[[ Material for this task open ]]

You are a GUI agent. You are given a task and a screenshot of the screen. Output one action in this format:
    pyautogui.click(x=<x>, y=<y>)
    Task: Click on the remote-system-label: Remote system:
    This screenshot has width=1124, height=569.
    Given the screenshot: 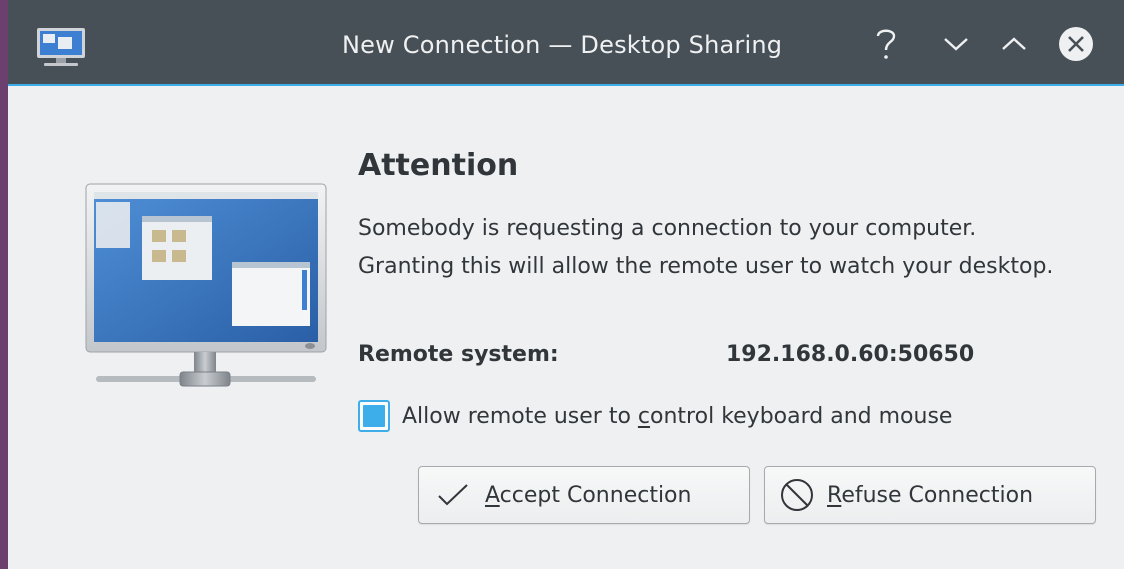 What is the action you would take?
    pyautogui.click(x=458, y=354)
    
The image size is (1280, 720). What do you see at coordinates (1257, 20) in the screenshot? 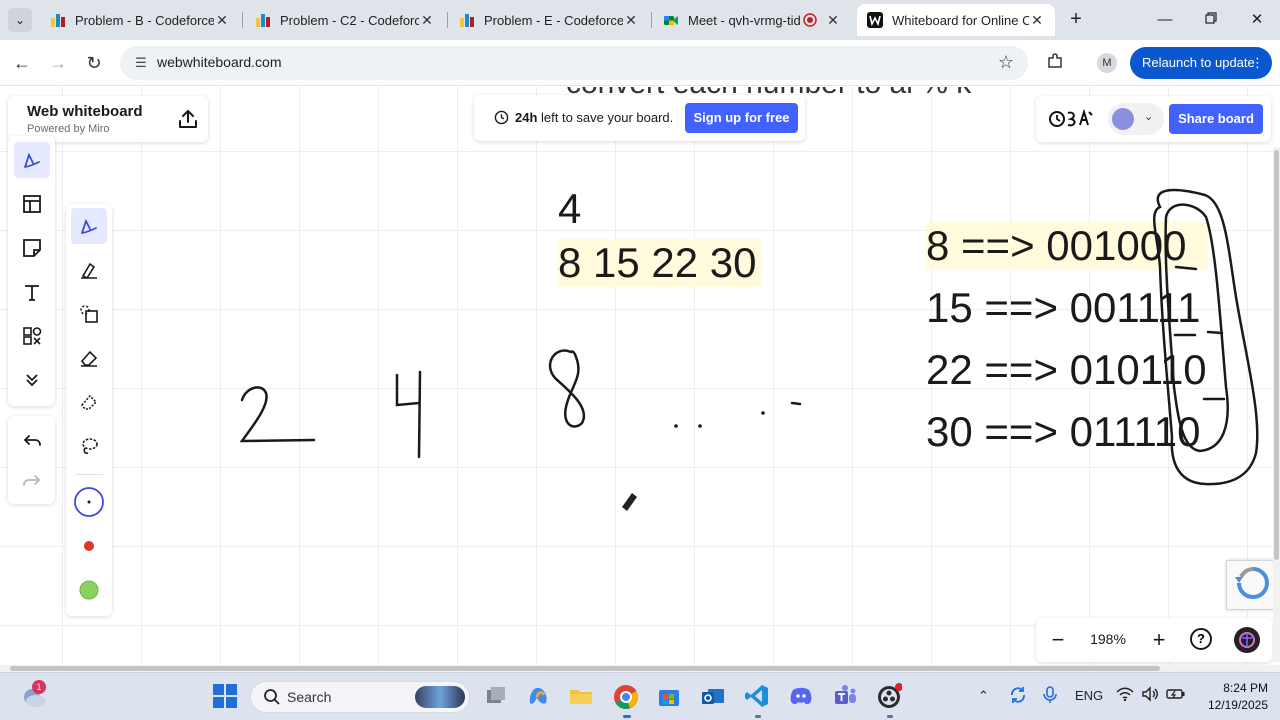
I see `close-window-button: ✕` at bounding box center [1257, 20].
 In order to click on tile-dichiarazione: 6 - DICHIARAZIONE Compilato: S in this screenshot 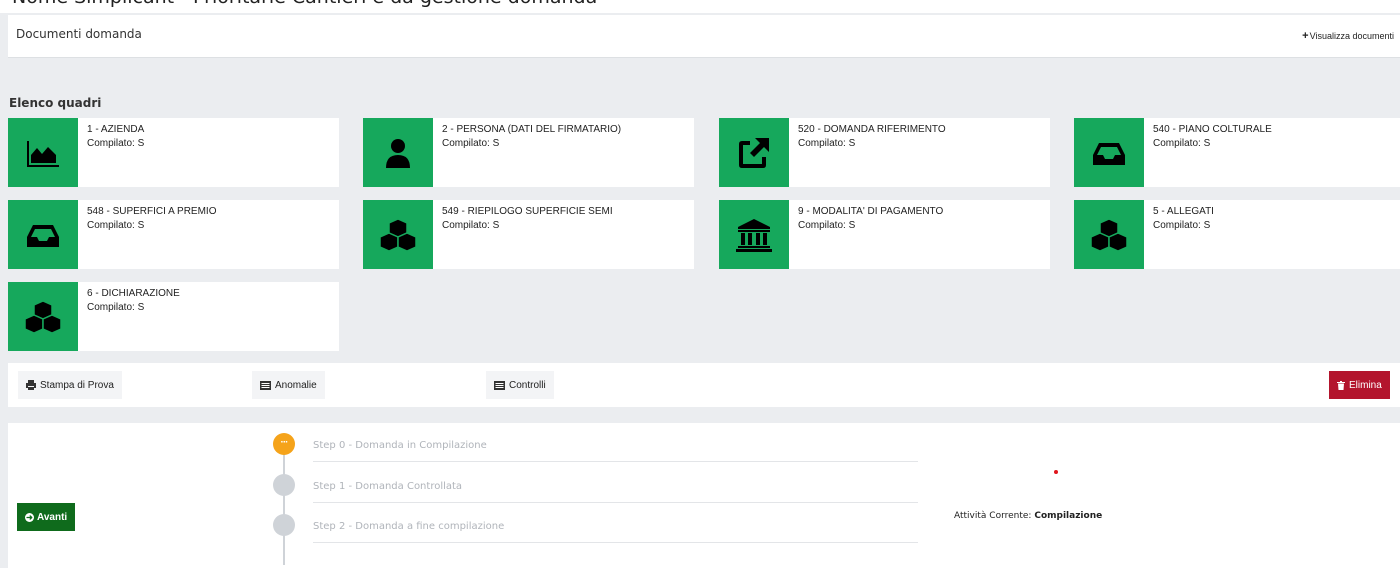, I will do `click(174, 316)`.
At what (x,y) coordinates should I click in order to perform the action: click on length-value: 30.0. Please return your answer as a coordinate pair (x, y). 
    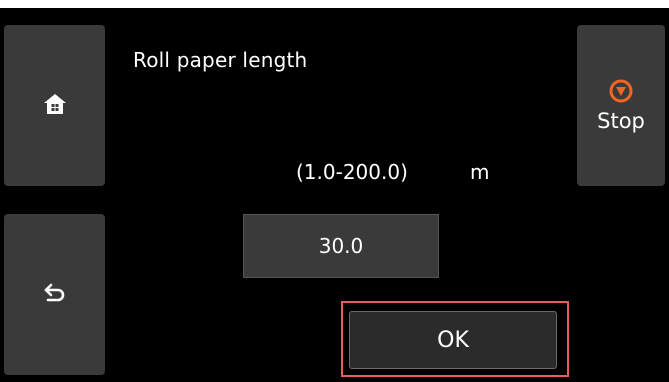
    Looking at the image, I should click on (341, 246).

[[ Material for this task closed ]]
[[ Material for this task open ]]

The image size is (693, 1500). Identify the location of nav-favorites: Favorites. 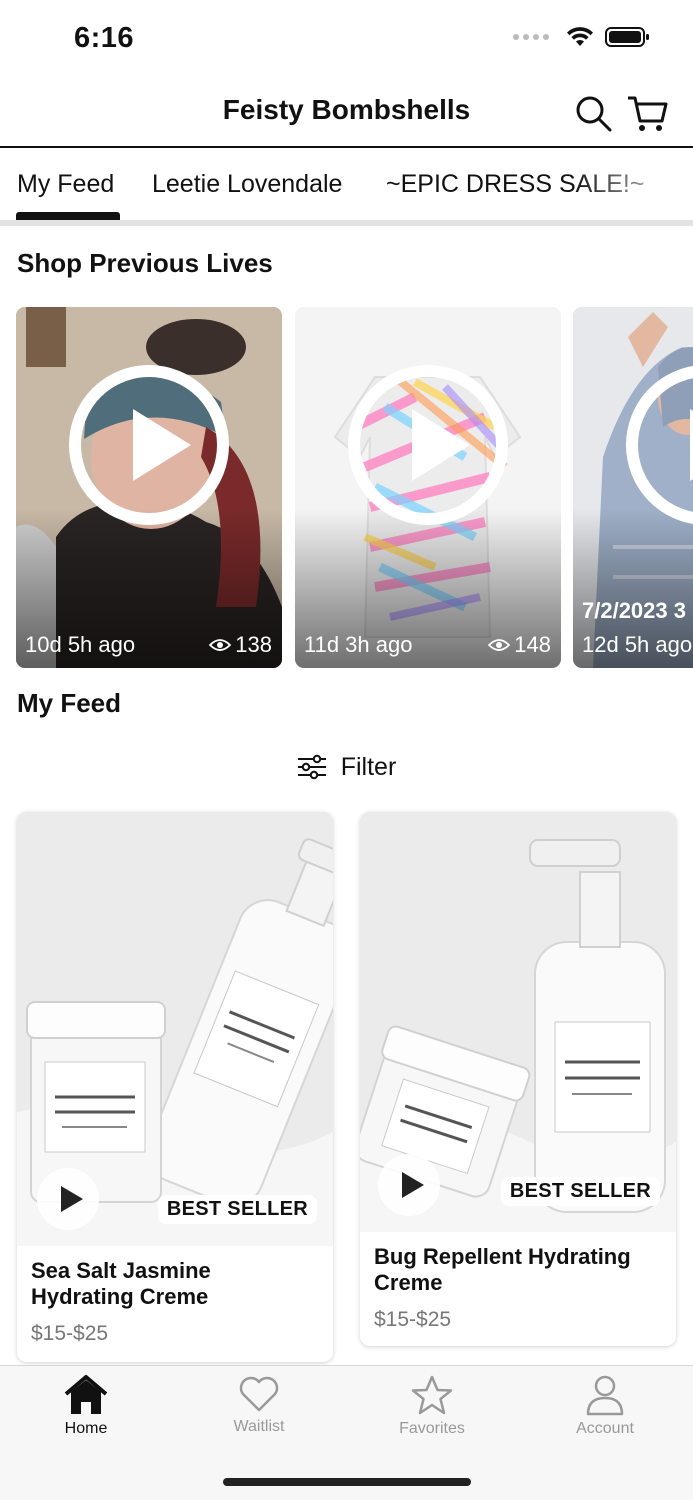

[[ Material for this task closed ]]

Print the material from the line containing "At what (x,y)" through the line containing "Looking at the", with both of those lines included, and leave the pictures out of your answer.

§ **Reply to the task**
At what (x,y) coordinates should I click in order to perform the action: click on length-value: 30.0. Please return your answer as a coordinate pair (x, y). 
    Looking at the image, I should click on (341, 246).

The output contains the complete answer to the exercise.